9 years ago Yeadon's Art Lessons 0

Like graffiti in a lift

I once asked a student about their work and they trotted out a clearly over-rehearsed answer, that they “could not answer the question as their artwork worked on many levels“.

Suspecting that this answer was just to avoid answering the question, I asked them to “name three”of these levels. Three being the smallest number of ‘many’, inevitably they could not name one.

Like graffiti in a lift, art works on many levels!

However, I dislike the use of the word ‘level’ as that implies a hierarchy of meaning. Art working as a metaphor resonates, and makes reference to many things which are dependent on what the audience brings to it. No art can be truly self-referential. All art is referential.

These levels are clear, aesthetic, sociological, political, ethnographic, autobiographical, historical, etc. There are no excuses for not knowing three interpretations of anything.

The understanding that a painting should be ambiguous, should leave room for the viewer’s imagination is a fashion, what is out of fashion is the didactic painting. It seems that didactic art is seen as against art that is a metaphor, but didactic art is often metaphorical. What else is Michelangelo’s Sistine Chapel?

I have heard artists explaining their work, usually recounting their personal ‘back story’ and then saying that the work is open to the audiences’ imagination. Clearly, they felt they have to say this even though it may not be true. In the 1960s as an art student I was told to make a statement, that was the fashion of the time. Even then I was aware that painting could not tell you anything new unless you were open to it, painting supported your views, you saw what you brought to it. The other side of the coin of the viewer’s imagination is what the viewer brings to the art, the baggage they bring to the art. Your enthusiasms and prejudices are unconsciously stated.

However, I do think painting even didactic art can act as a trigger, a trigger to thought.
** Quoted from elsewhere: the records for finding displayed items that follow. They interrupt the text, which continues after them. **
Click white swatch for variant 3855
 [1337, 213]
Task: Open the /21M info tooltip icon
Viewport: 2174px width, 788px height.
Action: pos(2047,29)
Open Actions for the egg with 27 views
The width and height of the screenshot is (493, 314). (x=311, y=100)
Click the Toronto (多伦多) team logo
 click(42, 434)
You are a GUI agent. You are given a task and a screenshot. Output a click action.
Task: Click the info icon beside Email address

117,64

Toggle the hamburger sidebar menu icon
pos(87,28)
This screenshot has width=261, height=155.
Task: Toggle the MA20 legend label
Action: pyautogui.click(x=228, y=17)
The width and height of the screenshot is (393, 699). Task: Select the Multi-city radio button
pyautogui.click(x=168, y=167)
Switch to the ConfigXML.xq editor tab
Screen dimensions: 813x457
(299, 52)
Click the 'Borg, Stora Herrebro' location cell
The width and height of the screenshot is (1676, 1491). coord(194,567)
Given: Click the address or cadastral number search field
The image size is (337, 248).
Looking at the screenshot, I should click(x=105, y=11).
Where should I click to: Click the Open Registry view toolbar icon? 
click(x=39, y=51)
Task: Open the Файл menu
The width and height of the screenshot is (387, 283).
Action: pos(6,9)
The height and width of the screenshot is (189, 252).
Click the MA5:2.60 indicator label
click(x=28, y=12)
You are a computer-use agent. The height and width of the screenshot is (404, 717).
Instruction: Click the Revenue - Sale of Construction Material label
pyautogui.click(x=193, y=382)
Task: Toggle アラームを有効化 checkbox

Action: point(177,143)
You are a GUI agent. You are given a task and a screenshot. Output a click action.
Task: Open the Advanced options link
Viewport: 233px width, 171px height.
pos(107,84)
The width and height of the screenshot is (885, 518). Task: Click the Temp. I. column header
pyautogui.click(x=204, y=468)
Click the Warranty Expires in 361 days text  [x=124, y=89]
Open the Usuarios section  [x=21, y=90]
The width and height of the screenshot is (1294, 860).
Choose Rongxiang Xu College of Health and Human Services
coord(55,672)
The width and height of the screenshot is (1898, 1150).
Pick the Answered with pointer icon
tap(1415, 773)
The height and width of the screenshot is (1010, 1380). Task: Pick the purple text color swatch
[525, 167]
We have a spectrum, at one end is the didactic work of art, propaganda, close by Agit Prop, in the middle self- referential art, the sort of painting that was described as the ‘purely visual’, leading to the conceptual where no object is necessary, not even a pointing finger, just an idea and an audiences imagination, where everybody is an artist etc.

You like what you understand, it is not “I know what I like” but “I like what I know”.

Art reinforces opinion, rarely changes opinion, rarely informs like literature. I have often read something and thought, “I never knew that” but never thought that in front of a painting, “I never knew that!“. This notion of art reinforcing already established views is central to the debate on didactic art and whether art can change things. Changing, always implies, changing things for the better, I think art more often than not tends to change things for the worse, that is, by upholding the status quo.

Making a statement goes against the grain with much current art practice and didacticism is not popular as it seems to leave out the participation of the viewer. I have been criticised for being too obvious and not leaving enough space for the imagination of the audience. I used to tell my students not to discount the obvious, the obvious can be difficult to deal with but it could be the fundamental, the common denominator, the important thing. You should not dismiss the obvious without investigating it thoroughly. The obvious is not always obvious. The problem with the obvious, like ‘the elephant in the room’, is that it can be invisible, it is ignored, and nobody has given it any thought because it is obvious. Being obvious or just being straightforward about ‘subject’ or art is not the easy option.

However, obscurantism always rules the day.

This Art Lesson’s exercise: Make an artwork that ‘operates’ just on one level.